Collected data entries
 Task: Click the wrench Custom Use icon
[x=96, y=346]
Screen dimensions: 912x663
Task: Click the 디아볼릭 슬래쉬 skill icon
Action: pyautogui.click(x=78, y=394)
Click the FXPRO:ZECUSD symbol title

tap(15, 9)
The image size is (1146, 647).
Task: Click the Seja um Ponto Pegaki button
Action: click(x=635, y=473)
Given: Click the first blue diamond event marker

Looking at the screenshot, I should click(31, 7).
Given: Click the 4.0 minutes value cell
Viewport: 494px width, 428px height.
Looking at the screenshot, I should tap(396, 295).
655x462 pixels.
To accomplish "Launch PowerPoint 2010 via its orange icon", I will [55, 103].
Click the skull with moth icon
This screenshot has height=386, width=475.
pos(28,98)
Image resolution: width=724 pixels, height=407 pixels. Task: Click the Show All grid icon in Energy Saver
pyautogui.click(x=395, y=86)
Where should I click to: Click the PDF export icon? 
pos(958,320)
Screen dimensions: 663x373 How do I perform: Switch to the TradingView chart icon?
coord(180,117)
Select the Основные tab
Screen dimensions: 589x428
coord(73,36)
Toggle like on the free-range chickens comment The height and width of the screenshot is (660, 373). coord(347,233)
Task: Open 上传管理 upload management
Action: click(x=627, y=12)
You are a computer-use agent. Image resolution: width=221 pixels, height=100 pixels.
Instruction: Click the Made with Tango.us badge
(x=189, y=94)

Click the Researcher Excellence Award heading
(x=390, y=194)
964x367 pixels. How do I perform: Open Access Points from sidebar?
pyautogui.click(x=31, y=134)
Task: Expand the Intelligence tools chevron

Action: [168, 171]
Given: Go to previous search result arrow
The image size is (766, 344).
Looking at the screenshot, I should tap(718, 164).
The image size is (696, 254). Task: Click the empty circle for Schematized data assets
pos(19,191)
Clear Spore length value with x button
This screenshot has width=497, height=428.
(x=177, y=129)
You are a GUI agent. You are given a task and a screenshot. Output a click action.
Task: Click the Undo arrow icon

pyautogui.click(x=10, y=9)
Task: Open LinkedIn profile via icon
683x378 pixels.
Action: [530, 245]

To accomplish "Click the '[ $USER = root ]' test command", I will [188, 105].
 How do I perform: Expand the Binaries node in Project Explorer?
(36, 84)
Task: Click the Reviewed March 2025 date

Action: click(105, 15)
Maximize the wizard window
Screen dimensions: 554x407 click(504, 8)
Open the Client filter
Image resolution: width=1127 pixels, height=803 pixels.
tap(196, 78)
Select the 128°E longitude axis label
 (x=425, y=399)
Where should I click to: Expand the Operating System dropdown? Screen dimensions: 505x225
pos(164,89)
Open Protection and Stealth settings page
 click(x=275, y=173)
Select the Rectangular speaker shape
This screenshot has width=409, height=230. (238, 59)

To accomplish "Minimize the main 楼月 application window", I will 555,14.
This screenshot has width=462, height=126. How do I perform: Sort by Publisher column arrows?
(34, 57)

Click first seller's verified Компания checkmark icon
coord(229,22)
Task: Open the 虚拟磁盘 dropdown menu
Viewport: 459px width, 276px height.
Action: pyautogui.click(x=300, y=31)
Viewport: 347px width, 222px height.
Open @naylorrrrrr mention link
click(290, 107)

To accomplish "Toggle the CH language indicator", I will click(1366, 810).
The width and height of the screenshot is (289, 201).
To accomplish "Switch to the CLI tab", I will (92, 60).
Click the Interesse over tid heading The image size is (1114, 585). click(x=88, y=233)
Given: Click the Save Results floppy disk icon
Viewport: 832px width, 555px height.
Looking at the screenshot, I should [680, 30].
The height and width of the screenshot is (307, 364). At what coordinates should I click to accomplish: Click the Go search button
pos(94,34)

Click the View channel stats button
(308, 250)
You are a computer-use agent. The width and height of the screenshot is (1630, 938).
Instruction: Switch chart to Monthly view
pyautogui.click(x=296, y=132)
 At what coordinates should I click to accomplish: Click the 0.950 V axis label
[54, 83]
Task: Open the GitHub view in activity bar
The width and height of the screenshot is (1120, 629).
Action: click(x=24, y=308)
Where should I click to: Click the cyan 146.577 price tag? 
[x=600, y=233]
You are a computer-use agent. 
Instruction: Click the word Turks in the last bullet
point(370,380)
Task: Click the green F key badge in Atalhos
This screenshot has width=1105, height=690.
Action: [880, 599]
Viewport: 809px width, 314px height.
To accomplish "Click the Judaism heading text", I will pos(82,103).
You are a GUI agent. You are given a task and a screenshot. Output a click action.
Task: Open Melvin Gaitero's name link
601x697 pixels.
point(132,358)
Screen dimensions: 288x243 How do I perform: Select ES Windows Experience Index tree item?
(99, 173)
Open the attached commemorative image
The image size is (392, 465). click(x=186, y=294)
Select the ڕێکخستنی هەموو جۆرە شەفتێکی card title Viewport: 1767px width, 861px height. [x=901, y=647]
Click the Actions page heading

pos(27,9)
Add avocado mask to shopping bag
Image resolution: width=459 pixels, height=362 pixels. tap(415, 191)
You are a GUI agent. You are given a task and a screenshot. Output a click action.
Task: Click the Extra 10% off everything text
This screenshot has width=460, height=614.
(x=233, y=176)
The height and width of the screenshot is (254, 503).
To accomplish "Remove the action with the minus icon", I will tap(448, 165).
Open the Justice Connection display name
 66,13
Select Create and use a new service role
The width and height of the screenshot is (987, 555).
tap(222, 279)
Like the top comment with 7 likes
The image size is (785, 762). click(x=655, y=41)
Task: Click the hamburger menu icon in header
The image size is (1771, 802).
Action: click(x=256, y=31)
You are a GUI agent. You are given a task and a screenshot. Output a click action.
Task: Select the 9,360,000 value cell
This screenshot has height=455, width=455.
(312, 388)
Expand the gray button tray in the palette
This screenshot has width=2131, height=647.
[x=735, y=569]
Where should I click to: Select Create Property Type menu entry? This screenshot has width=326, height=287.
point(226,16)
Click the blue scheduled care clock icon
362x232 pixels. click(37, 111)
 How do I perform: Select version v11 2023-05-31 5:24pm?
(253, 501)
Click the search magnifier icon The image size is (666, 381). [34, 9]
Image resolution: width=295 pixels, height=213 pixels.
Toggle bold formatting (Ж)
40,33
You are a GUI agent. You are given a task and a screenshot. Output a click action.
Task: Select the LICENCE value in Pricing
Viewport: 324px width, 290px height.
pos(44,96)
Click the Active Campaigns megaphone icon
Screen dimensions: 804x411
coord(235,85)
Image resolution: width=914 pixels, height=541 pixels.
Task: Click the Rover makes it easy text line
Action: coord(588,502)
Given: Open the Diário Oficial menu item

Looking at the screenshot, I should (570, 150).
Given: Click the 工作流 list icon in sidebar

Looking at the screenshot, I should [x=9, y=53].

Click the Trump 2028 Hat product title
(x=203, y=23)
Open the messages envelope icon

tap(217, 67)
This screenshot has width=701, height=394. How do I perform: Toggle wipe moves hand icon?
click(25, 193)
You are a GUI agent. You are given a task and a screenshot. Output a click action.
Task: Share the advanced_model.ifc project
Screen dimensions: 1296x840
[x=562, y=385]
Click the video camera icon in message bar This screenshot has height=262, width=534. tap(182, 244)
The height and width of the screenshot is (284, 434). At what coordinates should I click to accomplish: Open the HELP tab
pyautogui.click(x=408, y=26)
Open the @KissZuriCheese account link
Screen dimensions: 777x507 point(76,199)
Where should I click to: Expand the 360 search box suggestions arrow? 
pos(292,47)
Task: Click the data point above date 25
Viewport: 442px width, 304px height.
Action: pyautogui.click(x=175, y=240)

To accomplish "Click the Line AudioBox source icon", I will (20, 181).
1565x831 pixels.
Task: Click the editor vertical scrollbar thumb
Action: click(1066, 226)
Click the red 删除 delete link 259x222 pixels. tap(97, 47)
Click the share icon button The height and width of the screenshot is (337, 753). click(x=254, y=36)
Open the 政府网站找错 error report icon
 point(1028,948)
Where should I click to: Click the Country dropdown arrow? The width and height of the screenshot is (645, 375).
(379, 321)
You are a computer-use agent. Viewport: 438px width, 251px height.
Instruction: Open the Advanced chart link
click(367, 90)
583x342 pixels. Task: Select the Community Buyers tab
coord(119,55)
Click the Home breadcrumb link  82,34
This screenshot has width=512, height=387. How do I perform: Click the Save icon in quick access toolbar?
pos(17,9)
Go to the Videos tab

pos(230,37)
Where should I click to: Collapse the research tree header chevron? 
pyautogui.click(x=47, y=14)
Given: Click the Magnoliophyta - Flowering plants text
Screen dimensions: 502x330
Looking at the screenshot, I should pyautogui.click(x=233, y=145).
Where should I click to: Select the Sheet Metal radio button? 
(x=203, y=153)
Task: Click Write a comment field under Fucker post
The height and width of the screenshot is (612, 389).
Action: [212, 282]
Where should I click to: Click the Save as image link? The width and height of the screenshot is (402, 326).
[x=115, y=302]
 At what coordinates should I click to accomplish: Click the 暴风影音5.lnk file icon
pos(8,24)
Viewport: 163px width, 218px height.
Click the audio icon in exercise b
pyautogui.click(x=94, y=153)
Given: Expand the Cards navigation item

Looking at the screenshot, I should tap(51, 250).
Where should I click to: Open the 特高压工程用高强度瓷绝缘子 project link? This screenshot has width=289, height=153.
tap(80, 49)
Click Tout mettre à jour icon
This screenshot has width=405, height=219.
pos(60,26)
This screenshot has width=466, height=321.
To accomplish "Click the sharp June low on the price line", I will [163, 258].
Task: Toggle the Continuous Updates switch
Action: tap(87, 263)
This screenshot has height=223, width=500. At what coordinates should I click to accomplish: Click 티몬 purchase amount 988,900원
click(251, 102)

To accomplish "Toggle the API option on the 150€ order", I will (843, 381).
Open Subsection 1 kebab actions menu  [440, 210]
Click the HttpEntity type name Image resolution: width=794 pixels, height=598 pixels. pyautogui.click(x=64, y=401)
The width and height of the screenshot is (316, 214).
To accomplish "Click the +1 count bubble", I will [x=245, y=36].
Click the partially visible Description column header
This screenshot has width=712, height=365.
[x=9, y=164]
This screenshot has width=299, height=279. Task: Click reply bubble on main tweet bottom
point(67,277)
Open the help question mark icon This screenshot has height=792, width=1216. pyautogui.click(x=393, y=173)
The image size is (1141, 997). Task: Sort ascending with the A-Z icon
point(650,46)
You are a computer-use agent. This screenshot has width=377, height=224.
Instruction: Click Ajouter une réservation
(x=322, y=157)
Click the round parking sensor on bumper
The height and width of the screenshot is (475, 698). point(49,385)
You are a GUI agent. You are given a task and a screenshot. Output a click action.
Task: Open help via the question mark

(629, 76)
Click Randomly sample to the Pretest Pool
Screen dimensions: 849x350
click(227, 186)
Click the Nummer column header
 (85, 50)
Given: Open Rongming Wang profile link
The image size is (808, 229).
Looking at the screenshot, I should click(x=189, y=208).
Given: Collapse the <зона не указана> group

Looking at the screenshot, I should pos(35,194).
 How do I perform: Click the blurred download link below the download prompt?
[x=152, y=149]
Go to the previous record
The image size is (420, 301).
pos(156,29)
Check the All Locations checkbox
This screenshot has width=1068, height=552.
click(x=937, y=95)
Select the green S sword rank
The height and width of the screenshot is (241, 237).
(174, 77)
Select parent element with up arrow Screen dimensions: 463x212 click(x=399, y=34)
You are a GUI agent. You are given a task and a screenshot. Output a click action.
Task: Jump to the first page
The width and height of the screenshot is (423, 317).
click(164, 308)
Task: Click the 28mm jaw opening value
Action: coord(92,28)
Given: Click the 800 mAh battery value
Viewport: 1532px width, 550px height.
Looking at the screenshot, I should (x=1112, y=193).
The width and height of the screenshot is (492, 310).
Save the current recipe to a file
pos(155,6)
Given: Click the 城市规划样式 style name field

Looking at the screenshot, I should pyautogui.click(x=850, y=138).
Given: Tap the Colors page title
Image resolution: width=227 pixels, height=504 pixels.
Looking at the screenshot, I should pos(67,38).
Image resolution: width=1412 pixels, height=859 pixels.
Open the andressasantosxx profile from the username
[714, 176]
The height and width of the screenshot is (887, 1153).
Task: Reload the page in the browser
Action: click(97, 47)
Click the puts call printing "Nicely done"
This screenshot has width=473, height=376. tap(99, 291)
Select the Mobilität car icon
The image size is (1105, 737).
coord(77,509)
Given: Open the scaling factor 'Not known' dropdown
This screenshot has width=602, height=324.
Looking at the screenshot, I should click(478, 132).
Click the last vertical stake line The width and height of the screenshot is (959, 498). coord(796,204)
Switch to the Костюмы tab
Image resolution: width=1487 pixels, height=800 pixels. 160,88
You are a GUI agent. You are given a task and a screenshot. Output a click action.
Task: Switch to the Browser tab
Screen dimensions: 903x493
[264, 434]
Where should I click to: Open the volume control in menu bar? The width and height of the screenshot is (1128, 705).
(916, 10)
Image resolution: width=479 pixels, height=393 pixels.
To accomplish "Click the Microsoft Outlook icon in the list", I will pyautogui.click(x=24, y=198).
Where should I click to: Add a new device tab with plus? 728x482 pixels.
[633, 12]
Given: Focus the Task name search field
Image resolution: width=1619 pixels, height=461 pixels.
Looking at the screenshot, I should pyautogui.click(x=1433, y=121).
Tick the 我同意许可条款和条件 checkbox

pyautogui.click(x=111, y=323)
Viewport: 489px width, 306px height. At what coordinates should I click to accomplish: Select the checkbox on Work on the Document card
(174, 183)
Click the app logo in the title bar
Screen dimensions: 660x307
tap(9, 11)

■ **Task instructions**: Find the lines above that contain the string "computer" and answer with how many there are, nothing else.

■ **Answer below**: 5